If there was any doubt about confidence in the Dubai market as sale and lease price growth was slowing, it was dashed by Dubai Holding and Emaar's launch of Dubai Creek Harbour at The Lagoons last year. This joint venture is the revival of a project that was shelved at the onset of the financial crisis. It is as ambitious in scope as in scale — a mega project.
Emaar is also involved in the 11-million-sq-m Dubai Hills Estate with Meraas Holding. But the six-million sq-m waterfront project is the greatest indicator of its confidence, on the back of positive third-quarter results.
The developer announced a dividend of Dh17.12 billion and a net operating profit of Dh2.4 billion in the first nine months last year — up by 37 per cent over the same period the year before.
''The prime driver of our growth is the positive performance of the Dubai economy, which continues to inspire international investor confidence,'' said Mohammad Ali Alabbar, Chairman of Emaar Properties, in a statement.
''Our strategy for the future is to further consolidate Emaar's position as one of the largest developers of iconic projects and increase our recurring as well as international revenues and profits.''
If this strategy includes continuing to pay dividends, then delivering on mega projects will be essential. But it will also make it tough for other developers to measure up to the same standard.
''Size — or, more appropriately, scale — is key to making a project a mega project,'' says David Cockerton, a fund manager with SinoGulf, a Sharia-compliant asset management firm. ''However, [it] is perhaps not everything.

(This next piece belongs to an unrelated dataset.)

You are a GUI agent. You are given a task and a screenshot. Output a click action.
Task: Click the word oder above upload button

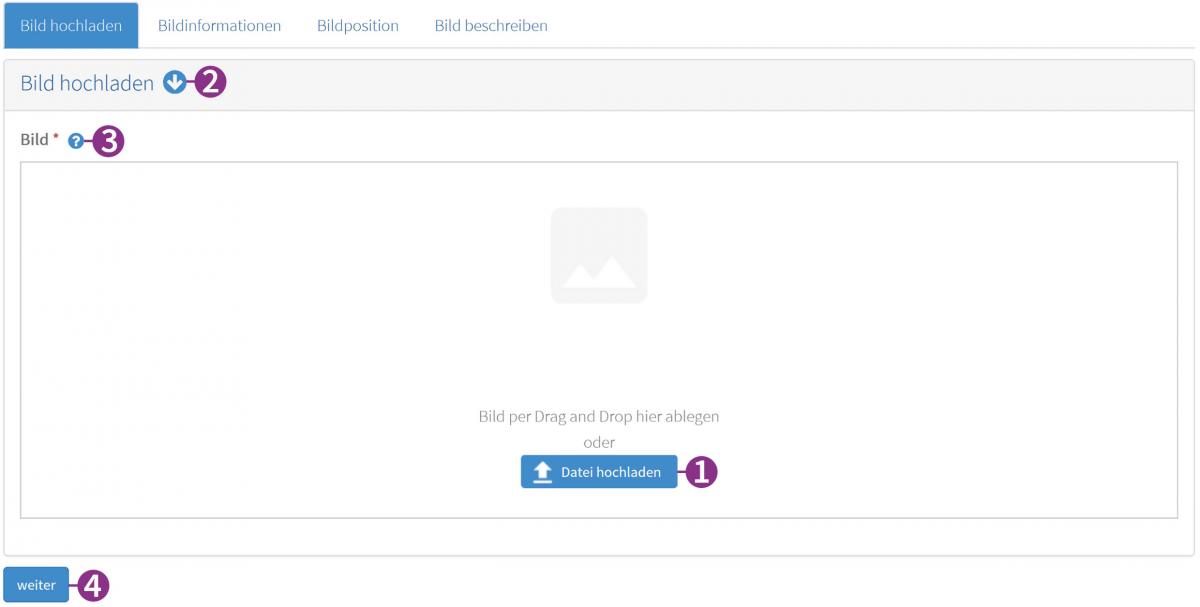click(599, 442)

Other things to consider include the need for multiple components within the project.''
He adds that it's not enough for a project to be classified by the ''overused term, iconic''. Instead a mega project should make a significant impact on, and change, its landscape. ''It should reinforce or place the location on the map — probably at a global level — and also act as a catalyst for economic growth,'' he says.
JLL, Middle East and North Africa, (Mena), states that quantifiable measures of what constitutes a mega project typically include any project across a large land area (in the vicinity of a million sq m), or in the case of more dense projects, across half a million sq m of gross floor area. Developments of this scale would be expected to have a direct and indirect impact on the economy and job creation.
Based on these criteria, there is no doubt that the development of Mohammad Bin Rashid Al Maktoum City — District One is likely to have a seismic effect. Pitched as a mega development, it is supposed to include business parks and towers, villa communities, schools, hospitals and malls along with waterfront developments by its man-made lagoons. The Meydan Sobha Group will start off by developing District One, which will cover 4.18 million sq m and offer luxury villas and parks.
Such mega projects will continue to symbolise the UAE's success. And they're made possible thanks to a combination of ample land and financial resources.
In case of certain projects, there is also a real need or demand for the product, says Cockerton. ''After all, mega projects across the region have tended to be some of the most successful. However, there probably are a number of equally powerful emotional drivers as well, including a desire to test boundaries, an appetite for global recognition and confidence in rapid growth.''
As in other emerging and frontier markets, growth is being powered across a spectrum of sectors, from tourism and retail to commercial and residential development, based on a rising population, greater visitor numbers and increased economic activity.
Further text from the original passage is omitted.